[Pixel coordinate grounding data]
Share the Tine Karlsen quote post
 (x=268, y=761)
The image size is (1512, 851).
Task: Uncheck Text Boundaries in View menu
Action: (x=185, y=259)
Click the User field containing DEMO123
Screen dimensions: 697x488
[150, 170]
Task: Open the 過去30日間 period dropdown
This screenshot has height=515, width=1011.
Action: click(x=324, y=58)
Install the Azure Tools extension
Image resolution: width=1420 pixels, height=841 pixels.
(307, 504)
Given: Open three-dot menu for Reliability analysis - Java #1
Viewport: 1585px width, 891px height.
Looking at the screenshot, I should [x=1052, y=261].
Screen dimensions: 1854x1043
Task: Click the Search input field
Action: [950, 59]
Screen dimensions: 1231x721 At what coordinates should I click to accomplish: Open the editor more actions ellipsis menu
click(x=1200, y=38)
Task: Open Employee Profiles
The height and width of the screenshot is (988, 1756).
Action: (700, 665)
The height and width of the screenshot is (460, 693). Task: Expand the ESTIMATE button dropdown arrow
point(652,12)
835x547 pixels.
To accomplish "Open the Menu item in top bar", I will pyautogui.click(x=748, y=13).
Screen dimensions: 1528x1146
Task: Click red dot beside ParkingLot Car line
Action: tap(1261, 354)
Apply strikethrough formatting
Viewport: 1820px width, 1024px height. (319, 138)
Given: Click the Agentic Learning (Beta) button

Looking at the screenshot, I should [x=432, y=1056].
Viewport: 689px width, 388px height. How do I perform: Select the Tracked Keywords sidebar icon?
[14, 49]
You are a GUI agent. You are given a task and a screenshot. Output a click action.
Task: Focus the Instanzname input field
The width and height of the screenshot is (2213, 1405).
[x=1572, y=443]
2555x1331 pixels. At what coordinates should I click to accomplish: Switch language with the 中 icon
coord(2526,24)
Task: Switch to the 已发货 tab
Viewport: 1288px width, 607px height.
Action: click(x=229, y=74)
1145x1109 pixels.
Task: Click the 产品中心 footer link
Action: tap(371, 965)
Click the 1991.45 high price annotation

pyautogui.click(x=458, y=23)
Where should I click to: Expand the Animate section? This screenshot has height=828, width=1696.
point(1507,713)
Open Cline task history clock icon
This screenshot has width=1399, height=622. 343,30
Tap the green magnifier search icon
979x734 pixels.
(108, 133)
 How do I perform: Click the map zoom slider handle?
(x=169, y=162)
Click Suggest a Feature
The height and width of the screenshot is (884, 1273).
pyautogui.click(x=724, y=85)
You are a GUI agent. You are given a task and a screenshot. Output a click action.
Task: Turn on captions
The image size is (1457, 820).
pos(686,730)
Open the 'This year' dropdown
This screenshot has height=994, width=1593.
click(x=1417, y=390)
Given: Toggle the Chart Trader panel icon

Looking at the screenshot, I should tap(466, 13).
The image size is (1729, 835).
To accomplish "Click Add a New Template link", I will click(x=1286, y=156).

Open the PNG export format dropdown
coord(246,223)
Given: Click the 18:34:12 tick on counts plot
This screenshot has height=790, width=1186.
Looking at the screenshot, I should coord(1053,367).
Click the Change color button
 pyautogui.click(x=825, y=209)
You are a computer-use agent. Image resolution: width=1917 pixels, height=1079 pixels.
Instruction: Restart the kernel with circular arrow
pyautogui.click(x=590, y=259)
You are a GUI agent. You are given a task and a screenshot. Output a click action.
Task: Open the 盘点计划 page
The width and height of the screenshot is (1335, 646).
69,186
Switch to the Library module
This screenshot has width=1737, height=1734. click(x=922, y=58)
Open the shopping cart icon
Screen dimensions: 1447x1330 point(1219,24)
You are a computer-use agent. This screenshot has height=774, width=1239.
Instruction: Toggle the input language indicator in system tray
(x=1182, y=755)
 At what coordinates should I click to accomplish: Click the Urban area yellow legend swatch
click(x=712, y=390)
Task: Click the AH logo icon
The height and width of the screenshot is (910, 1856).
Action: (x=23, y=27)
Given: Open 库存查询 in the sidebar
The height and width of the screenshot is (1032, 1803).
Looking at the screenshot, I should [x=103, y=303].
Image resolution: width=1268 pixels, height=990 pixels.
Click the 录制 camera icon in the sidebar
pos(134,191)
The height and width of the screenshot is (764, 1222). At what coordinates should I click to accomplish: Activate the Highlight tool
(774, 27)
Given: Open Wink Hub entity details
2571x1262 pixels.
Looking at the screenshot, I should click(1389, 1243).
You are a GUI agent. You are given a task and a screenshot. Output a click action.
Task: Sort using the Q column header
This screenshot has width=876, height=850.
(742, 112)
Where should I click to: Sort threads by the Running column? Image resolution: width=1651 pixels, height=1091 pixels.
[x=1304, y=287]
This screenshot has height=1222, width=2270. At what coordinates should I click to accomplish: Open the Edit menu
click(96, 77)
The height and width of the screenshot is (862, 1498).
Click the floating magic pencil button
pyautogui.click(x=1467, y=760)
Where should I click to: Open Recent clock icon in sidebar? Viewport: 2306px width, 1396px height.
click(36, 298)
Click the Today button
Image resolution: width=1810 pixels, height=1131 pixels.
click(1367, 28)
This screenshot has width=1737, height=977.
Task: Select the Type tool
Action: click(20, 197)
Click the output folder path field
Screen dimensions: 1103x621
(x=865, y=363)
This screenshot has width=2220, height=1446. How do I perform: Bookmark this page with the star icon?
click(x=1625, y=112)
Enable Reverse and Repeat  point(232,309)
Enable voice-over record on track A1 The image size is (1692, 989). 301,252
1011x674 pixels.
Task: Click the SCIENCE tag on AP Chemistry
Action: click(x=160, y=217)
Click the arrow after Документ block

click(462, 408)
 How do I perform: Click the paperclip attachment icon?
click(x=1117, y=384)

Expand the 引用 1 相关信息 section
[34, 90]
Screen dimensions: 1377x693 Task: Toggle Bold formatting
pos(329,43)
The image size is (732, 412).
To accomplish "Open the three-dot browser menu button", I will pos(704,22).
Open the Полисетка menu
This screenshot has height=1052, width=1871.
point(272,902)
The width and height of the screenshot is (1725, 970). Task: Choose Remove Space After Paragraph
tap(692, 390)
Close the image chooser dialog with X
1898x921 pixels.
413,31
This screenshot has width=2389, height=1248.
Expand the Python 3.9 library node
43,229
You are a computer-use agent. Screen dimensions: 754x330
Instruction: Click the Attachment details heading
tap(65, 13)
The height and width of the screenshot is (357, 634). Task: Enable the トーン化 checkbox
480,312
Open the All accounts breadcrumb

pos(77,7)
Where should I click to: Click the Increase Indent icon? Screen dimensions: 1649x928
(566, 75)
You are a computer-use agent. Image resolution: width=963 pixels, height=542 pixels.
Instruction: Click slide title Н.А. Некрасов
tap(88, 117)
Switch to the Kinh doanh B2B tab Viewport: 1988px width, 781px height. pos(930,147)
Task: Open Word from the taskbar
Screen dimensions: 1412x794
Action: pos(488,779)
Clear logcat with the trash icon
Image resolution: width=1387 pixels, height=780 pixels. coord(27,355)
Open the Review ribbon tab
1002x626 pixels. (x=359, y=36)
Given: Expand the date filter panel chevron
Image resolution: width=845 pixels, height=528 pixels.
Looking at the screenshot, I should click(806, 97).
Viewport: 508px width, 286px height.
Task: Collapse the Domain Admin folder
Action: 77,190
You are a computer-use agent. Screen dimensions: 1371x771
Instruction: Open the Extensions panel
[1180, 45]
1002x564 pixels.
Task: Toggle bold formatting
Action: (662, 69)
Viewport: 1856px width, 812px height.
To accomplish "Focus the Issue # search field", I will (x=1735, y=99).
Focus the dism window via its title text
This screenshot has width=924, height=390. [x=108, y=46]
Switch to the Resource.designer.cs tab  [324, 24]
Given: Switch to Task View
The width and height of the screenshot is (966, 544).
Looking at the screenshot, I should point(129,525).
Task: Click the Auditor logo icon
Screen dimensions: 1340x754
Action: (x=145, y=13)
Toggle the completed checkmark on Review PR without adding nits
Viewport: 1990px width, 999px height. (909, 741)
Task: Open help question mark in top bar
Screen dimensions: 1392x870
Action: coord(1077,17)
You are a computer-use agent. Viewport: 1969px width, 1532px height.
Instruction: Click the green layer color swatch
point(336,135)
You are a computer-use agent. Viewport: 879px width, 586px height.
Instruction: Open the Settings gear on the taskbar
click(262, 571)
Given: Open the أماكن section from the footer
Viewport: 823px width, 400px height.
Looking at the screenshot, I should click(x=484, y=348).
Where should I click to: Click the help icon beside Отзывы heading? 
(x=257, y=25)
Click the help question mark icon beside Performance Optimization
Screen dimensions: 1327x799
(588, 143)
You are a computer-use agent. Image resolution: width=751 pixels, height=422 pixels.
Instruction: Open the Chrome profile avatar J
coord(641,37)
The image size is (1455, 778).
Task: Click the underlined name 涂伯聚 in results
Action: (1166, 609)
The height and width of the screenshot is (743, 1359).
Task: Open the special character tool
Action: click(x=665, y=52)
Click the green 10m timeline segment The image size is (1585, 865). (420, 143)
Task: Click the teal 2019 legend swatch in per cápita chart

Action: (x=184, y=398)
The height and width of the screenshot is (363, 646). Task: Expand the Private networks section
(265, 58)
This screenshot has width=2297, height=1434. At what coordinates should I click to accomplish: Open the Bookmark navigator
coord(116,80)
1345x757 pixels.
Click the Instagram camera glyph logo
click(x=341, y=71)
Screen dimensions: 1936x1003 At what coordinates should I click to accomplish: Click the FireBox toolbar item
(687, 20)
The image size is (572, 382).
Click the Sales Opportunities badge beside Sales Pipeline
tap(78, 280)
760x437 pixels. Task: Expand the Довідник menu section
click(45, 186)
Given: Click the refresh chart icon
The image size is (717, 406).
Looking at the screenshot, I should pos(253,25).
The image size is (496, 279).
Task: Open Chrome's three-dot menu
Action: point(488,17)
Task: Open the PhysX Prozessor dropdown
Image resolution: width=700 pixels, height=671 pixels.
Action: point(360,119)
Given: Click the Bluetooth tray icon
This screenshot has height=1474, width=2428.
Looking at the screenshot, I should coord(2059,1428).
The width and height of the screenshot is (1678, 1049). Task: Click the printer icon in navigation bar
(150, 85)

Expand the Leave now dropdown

Problem: Begin with the first line of the records and finish with the line containing "Given: Open three-dot". Reproduce those lines exactly, both ends included, and nothing else.

Answer space:
Share the Tine Karlsen quote post
 (x=268, y=761)
The image size is (1512, 851).
Task: Uncheck Text Boundaries in View menu
Action: (x=185, y=259)
Click the User field containing DEMO123
Screen dimensions: 697x488
[150, 170]
Task: Open the 過去30日間 period dropdown
This screenshot has height=515, width=1011.
Action: click(x=324, y=58)
Install the Azure Tools extension
Image resolution: width=1420 pixels, height=841 pixels.
(307, 504)
Given: Open three-dot menu for Reliability analysis - Java #1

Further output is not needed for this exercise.